Determine how many lines in the entries below contain "Open", and output only that number.

..........

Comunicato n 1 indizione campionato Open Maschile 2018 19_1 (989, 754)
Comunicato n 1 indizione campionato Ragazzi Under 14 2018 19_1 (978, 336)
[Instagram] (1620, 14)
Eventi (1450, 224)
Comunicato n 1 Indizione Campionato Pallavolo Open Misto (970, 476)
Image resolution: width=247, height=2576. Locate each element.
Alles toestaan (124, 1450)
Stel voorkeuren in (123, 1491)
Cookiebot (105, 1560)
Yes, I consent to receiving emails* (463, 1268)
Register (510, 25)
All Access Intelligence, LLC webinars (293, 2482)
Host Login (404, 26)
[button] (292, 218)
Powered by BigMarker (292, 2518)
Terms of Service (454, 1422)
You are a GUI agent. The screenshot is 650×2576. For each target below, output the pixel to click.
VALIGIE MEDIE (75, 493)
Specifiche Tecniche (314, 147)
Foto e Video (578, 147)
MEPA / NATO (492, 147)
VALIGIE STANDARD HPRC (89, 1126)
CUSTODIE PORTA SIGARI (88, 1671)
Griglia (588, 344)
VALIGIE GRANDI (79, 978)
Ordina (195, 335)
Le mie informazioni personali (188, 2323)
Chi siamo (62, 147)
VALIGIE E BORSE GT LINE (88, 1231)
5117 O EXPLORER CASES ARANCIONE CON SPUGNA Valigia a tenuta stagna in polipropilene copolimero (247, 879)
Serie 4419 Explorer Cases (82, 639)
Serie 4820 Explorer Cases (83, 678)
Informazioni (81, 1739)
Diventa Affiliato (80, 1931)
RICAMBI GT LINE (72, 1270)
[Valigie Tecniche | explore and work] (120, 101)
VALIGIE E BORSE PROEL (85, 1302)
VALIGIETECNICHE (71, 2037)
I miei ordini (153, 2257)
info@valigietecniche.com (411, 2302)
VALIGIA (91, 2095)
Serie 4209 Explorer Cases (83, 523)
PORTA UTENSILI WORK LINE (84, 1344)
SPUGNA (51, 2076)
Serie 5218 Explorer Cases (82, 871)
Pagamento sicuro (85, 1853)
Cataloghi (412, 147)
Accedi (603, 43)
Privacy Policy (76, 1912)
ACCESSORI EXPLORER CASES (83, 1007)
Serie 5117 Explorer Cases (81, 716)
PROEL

..........

(Task response)
2